Required work >>
A - Name every person in the fantasy football passage.
B - How many lines of the entries contain the word "This"? Give only the number.

Passage given >>

* * *

Senior Isaac Noren is a four-year veteran of fantasy football. He currently manages five different fantasy football teams. 

He is able to balance fantasy football with his school work.

“It’s not hard setting up my lineups and picking up players from waivers, but it is tough to find time to negotiate trades, because that stuff takes a while,” Noren said.

Time management skills are a must as the stakes can be high. 

From friendly $5-$10 bets on the results of the season to more annoying punishments, fantasy football has it all. 

Noren noted the punishments that occur in his swim team league where he is the reigning champion.

“Steve Noah had to wear swim trunks to a three-hour winter break practice,” Noren said.

Senior Corey Pevitz is in his sixth year of playing fantasy football. His league uses embarrassment to promote competition.   

“The person who does the worst in the league has to wear an outfit (that the rest of the league chooses) to school,” Pevitz said.

* * *

Data provided >>
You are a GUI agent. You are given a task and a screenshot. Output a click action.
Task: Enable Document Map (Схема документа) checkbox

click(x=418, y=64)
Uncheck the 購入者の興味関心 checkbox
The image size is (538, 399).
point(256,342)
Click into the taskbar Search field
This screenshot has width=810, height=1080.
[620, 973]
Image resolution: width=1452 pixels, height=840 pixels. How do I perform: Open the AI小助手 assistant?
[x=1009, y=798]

* * *

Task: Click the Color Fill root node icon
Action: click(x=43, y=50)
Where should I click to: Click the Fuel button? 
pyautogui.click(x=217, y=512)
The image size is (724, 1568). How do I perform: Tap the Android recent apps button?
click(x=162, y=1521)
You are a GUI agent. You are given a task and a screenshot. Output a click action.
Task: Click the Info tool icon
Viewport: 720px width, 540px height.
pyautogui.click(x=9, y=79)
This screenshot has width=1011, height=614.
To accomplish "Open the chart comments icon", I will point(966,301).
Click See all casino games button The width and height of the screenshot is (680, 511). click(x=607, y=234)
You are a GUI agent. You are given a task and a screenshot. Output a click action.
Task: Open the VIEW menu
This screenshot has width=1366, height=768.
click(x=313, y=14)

* * *

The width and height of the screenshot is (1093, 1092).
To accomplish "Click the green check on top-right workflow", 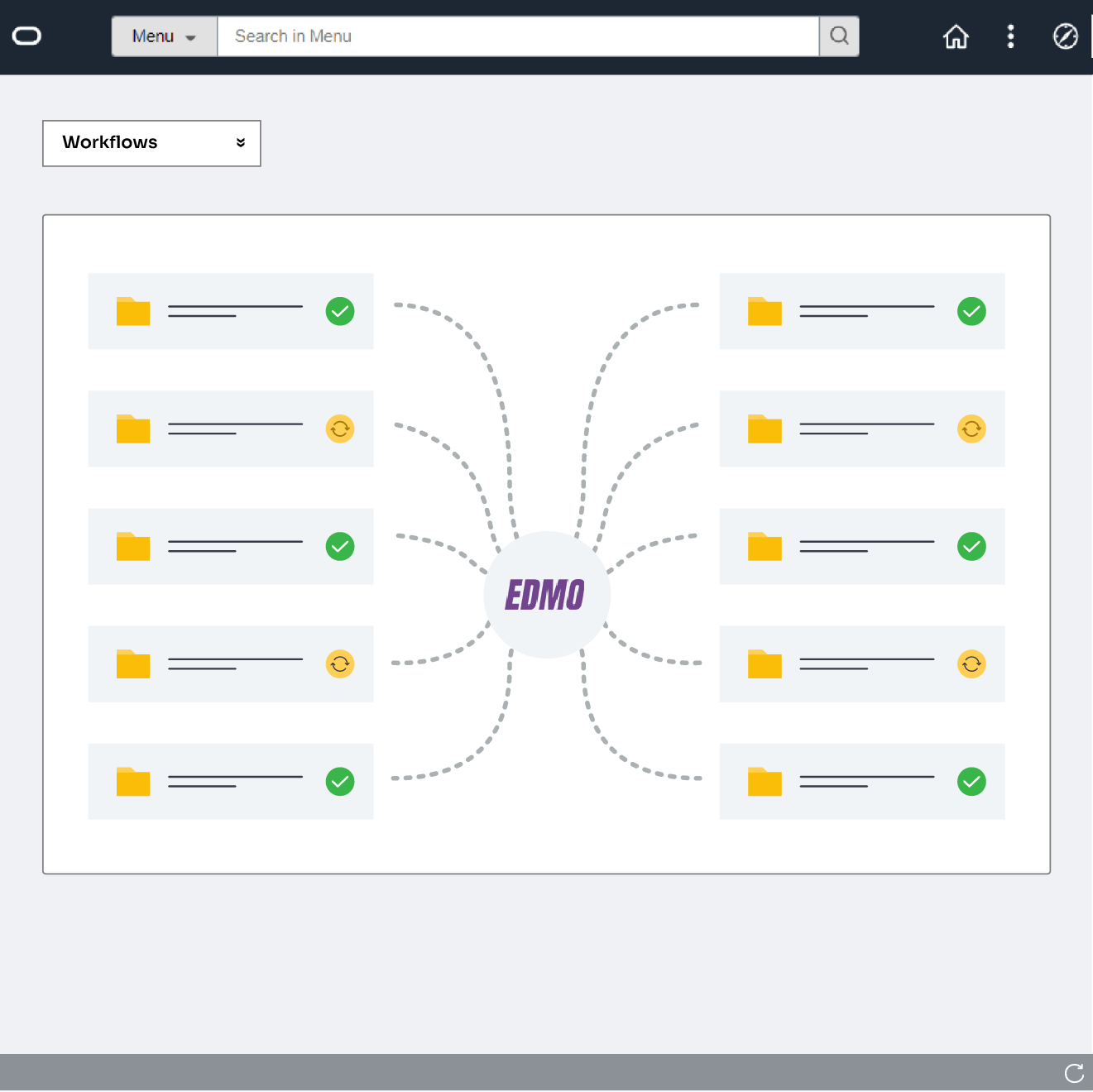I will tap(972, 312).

* * *

Outputs by task >>
A - Isaac Noren, Steve Noah, Corey Pevitz

B - 3